Extrait à lire:

____

Ces résultats surprennent et contribuent à assurer une meilleure ambiance locale, à faire diminuer la pauvreté et à offrir aux familles davantage de possibilités de disposer de deux emplois.

Cinq leviers essentiels ont été utilisés pour parvenir à ces résultats.

Le premier a consisté dans le développement d'un esprit d'entreprise. Comme le dit M. Louis Gallois, les territoires réindustrialisés sont ceux qui ont travaillé ensemble. Nous avons mis en place un comité de développement et une maison de l'emploi, de l'entreprise et de la formation. Présidée par une cheffe d'entreprise, cette maison regroupe sous un même toit les dix structures qui s'occupent de l'emploi, pour faciliter les procédures pour les entreprises et les demandeurs d'emploi. Vitré a offert un environnement favorable à l'esprit d'entreprise en mobilisant des forces locales.

____

Données fournies:

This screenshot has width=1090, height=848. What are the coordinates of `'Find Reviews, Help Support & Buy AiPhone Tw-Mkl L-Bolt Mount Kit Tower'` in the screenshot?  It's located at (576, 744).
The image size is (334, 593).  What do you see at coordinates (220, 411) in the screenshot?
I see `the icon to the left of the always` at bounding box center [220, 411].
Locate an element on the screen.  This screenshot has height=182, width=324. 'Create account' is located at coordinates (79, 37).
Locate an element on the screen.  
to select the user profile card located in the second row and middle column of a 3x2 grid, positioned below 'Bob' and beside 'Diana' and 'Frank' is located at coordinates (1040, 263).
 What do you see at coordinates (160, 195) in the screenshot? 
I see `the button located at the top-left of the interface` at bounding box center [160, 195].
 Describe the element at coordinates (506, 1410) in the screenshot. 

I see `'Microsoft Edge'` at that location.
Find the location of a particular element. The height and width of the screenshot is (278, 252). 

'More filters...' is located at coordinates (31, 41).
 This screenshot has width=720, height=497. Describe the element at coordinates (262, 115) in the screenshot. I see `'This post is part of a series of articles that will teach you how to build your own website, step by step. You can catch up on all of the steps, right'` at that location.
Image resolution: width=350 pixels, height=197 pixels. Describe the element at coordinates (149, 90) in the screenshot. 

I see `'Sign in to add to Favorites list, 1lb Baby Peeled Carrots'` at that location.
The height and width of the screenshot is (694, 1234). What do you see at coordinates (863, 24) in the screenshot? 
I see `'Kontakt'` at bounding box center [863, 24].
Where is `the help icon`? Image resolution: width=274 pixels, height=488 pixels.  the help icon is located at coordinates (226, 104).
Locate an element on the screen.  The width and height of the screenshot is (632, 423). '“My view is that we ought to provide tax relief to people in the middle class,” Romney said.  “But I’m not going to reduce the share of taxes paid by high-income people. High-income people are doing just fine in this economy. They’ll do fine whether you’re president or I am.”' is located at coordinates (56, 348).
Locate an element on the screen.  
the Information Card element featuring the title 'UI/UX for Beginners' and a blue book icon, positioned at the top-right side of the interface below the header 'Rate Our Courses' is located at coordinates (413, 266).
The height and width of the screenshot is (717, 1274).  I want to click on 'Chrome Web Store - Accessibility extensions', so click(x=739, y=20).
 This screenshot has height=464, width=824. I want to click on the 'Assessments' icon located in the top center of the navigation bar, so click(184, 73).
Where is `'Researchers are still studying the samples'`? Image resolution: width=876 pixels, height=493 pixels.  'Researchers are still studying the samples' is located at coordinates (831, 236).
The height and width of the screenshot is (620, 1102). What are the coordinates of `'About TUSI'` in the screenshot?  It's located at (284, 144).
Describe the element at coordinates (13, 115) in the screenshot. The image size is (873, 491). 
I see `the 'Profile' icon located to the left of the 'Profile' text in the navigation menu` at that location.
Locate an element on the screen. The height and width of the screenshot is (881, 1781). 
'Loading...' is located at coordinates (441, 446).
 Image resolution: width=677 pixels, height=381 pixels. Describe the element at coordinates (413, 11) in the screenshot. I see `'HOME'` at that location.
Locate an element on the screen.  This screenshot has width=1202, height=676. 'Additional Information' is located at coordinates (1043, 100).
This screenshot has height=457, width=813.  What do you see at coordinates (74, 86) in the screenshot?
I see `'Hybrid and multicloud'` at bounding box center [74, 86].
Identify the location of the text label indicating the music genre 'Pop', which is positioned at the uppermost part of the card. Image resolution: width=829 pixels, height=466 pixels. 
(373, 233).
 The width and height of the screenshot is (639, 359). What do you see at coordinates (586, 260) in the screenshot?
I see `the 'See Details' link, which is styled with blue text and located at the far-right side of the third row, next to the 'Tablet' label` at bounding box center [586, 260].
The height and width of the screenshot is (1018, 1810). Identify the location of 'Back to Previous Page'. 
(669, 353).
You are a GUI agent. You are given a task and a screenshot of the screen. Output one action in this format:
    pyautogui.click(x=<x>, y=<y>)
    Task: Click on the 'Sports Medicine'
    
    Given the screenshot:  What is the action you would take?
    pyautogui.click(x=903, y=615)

____

Action demandée A: Recopiez le passage de l'extrait qui va de « Ces résultats surprennent » à « des forces locales. ».
Action demandée B: D'après l'extrait, qui préside la maison de l'emploi, de l'entreprise et de la formation ?
Action demandée C: Selon l'extrait, pourquoi la maison de l'emploi, de l'entreprise et de la formation regroupe-t-elle sous un même toit les dix structures qui s'occupent de l'emploi ?
Les entrées n'ont aucun lien avec l'extrait.

Corrigé A:
Ces résultats surprennent et contribuent à assurer une meilleure ambiance locale, à faire diminuer la pauvreté et à offrir aux familles davantage de possibilités de disposer de deux emplois.

Cinq leviers essentiels ont été utilisés pour parvenir à ces résultats.

Le premier a consisté dans le développement d'un esprit d'entreprise. Comme le dit M. Louis Gallois, les territoires réindustrialisés sont ceux qui ont travaillé ensemble. Nous avons mis en place un comité de développement et une maison de l'emploi, de l'entreprise et de la formation. Présidée par une cheffe d'entreprise, cette maison regroupe sous un même toit les dix structures qui s'occupent de l'emploi, pour faciliter les procédures pour les entreprises et les demandeurs d'emploi. Vitré a offert un environnement favorable à l'esprit d'entreprise en mobilisant des forces locales.

Corrigé B: Une cheffe d'entreprise.

Corrigé C: Elle les regroupe pour faciliter les procédures pour les entreprises et les demandeurs d'emploi.